Machine learning assisted Bayesian model comparison: learnt harmonic mean estimator

We resurrect the infamous harmonic mean estimator for computing the marginal likelihood (Bayesian evidence) and solve its problematic large variance. The marginal likelihood is a key component of Bayesian model selection to evaluate model posterior probabilities; however, its computation is challenging. The original harmonic mean estimator, first proposed by Newton and Raftery in 1994, involves computing the harmonic mean of the likelihood given samples from the posterior. It was immediately realised that the original estimator can fail catastrophically since its variance can become very large (possibly not finite). A number of variants of the harmonic mean estimator have been proposed to address this issue although none have proven fully satisfactory. We present the \emph{learnt harmonic mean estimator}, a variant of the original estimator that solves its large variance problem. This is achieved by interpreting the harmonic mean estimator as importance sampling and introducing a new target distribution. The new target distribution is learned to approximate the optimal but inaccessible target, while minimising the variance of the resulting estimator. Since the estimator requires samples of the posterior only, it is agnostic to the sampling strategy used. We validate the estimator on a variety of numerical experiments, including a number of pathological examples where the original harmonic mean estimator fails catastrophically. We also consider a cosmological application, where our approach leads to $\sim$ 3 to 6 times more samples than current state-of-the-art techniques in 1/3 of the time. In all cases our learnt harmonic mean estimator is shown to be highly accurate.

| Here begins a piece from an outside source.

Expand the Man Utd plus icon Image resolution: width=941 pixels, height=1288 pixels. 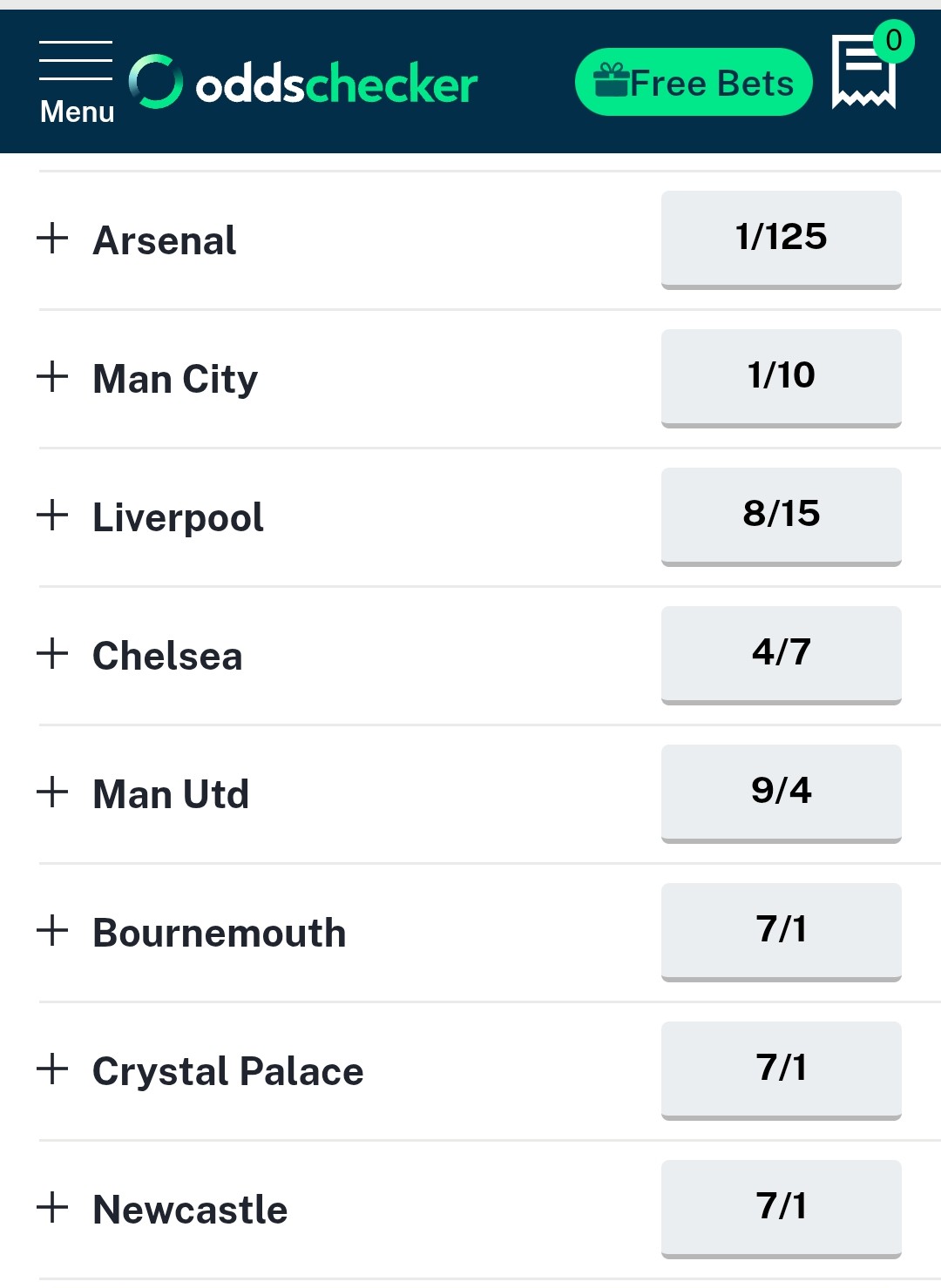(x=53, y=792)
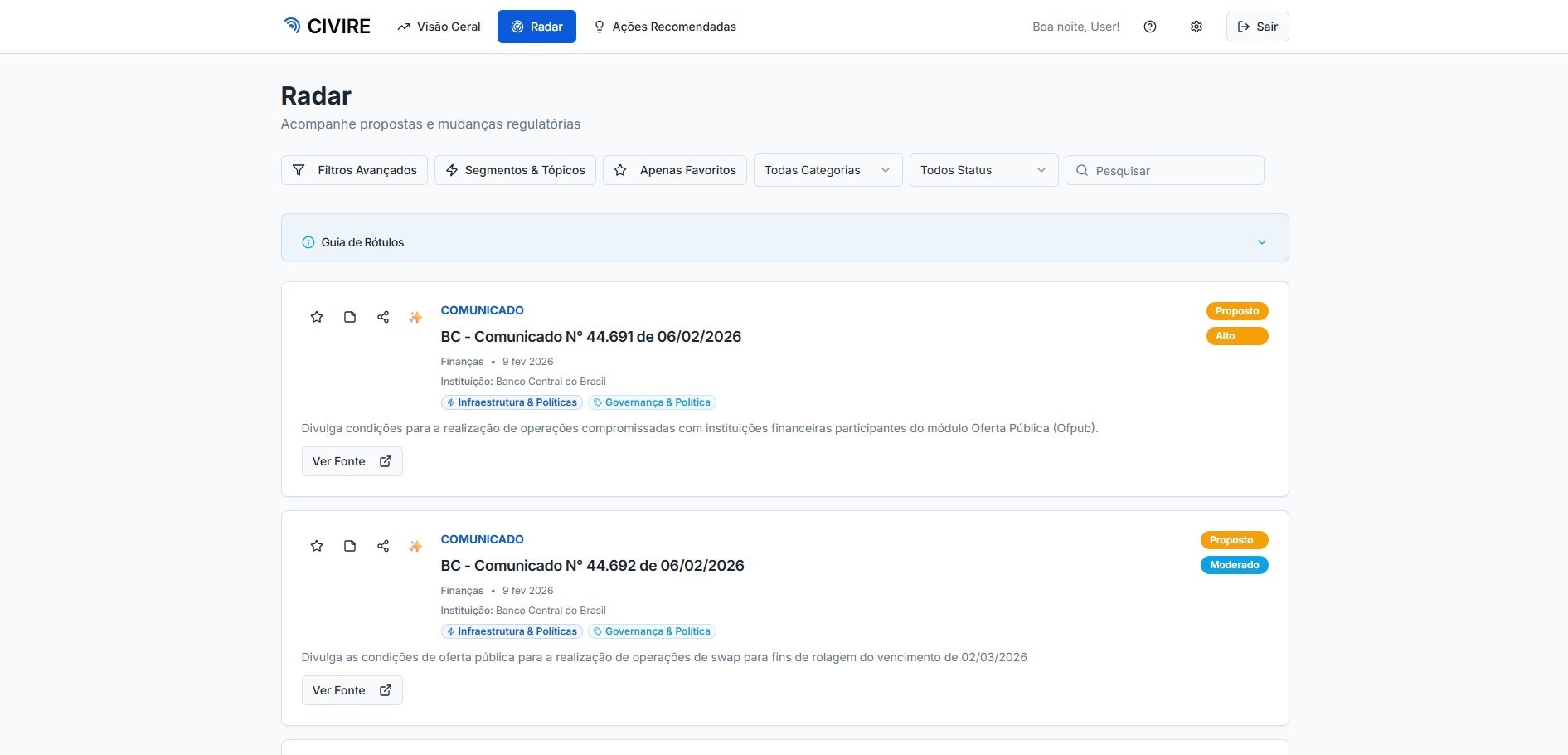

The estimator is computationally scalable and can be applied to problems of dimension $O(10^3)$ and beyond. Code implementing the learnt harmonic mean estimator is made publicly available

翻译：我们重新审视了用于计算边际似然（贝叶斯证据）的臭名昭著的调和均值估计器，并解决了其方差过大的问题。边际似然是贝叶斯模型选择中评估模型后验概率的关键组成部分，但其计算极具挑战性。最初由Newton和Raftery于1994年提出的原始调和均值估计器，通过计算基于后验样本的似然函数的调和均值来得到估计值。人们很快意识到该原始估计器可能灾难性地失效，因为其方差可能变得非常大（甚至不有限）。为应对此问题，学者们提出了一系列调和均值估计器的变体，但均未达到完全令人满意的效果。我们提出了*学习型调和均值估计器*，这是一种能解决原始估计器方差过大问题的变体。其核心思想是将调和均值估计器解释为重要性采样，并引入一个新的目标分布。该新目标分布通过学习逼近最优但不可达的目标分布，同时最小化所得估计器的方差。由于该估计器仅需后验样本，因此它对采样策略的选择是无关的。我们通过一系列数值实验验证了该估计器的性能，包括多个原始调和均值估计器灾难性失效的病理学案例。我们还考虑了一个宇宙学应用场景，在该场景中，我们的方法仅用当前最先进技术1/3的时间，即可获得多约3至6倍的样本。在所有案例中，我们的学习型调和均值估计器均展现出高度准确性。该估计器在计算上具有可扩展性，可应用于维度高达$O(10^3)$及以上的问题。实现学习型调和均值估计器的代码已公开提供。